━━━━━ Provided data
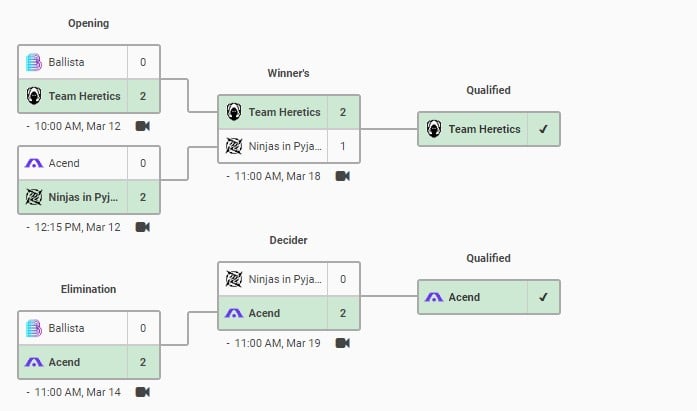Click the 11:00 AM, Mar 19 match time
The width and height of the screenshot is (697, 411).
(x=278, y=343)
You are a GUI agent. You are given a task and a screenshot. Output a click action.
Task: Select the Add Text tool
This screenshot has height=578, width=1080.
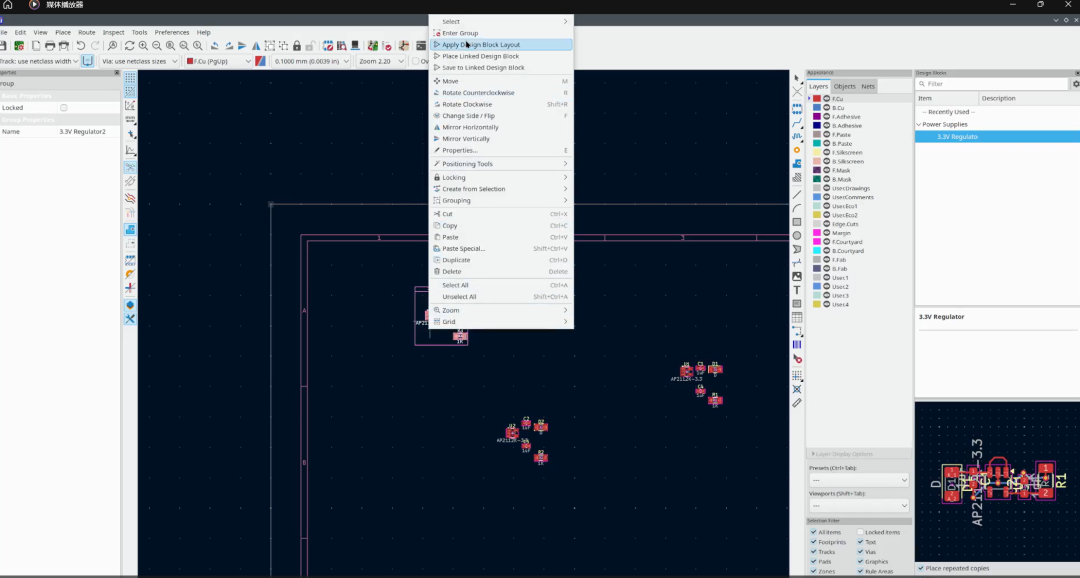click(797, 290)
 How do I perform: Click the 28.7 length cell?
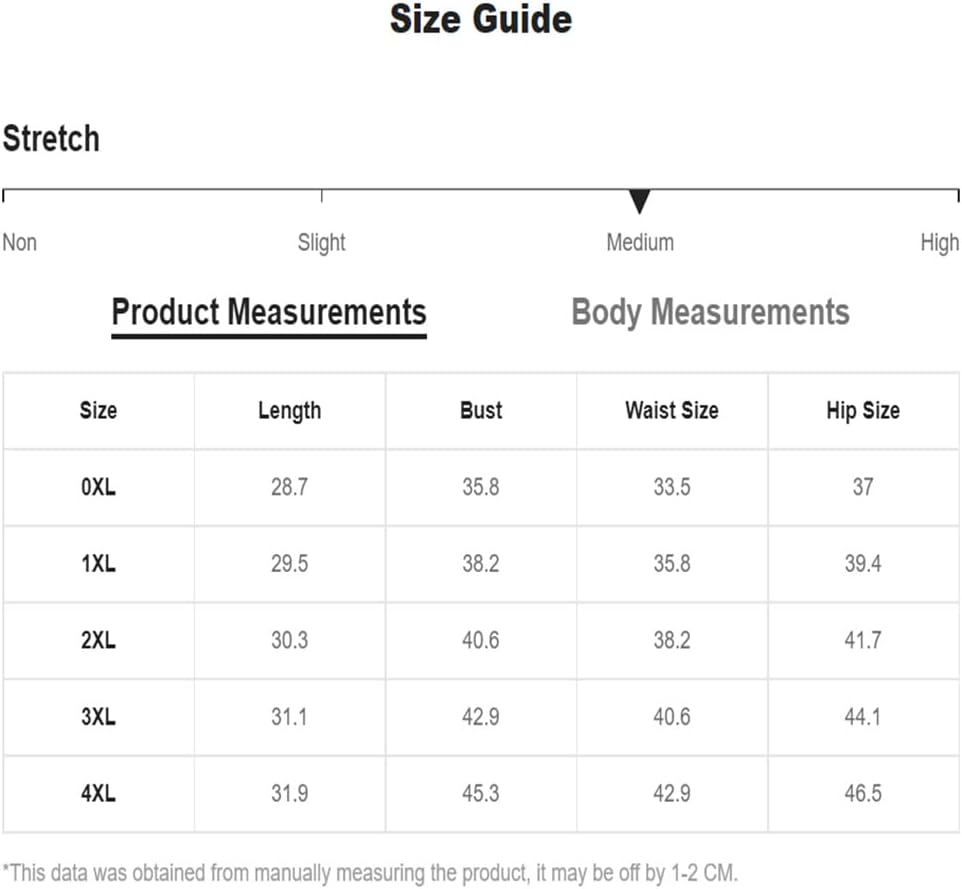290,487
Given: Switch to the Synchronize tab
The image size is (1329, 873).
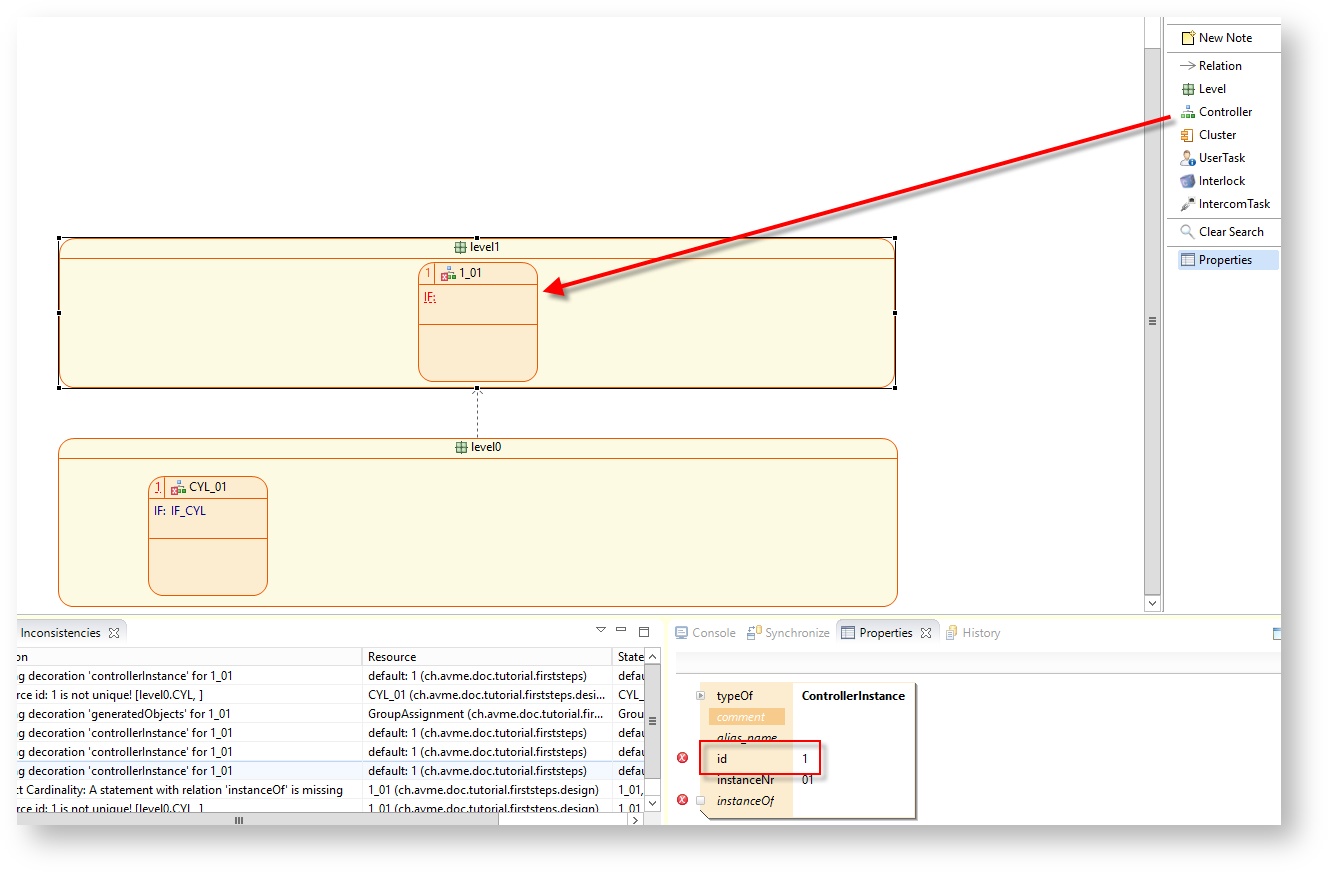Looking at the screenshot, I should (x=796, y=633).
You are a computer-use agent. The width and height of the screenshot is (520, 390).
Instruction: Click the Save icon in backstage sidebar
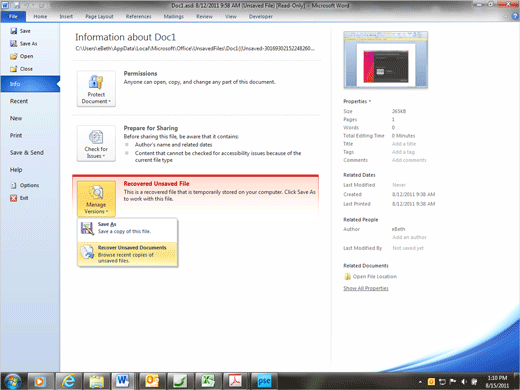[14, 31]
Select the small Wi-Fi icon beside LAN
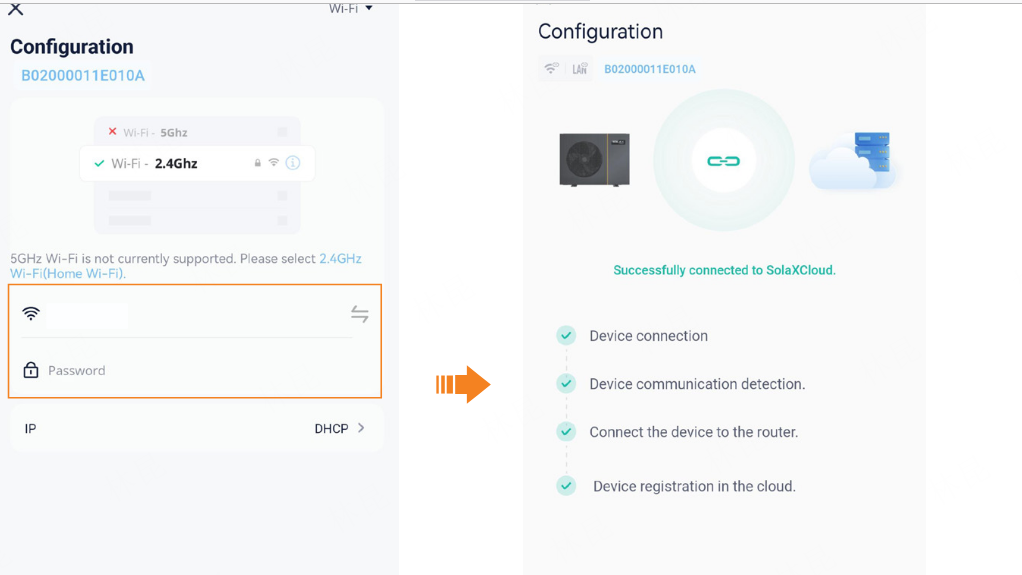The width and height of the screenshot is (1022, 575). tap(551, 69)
━━━━━━━━━━
What you should do:
Search the data above for the string "agent" and report each line that holds it.

Solved problem:
You are a GUI agent. You are given a task and a screenshot. Output a click action.
You are a computer-use agent. The width and height of the screenshot is (520, 390).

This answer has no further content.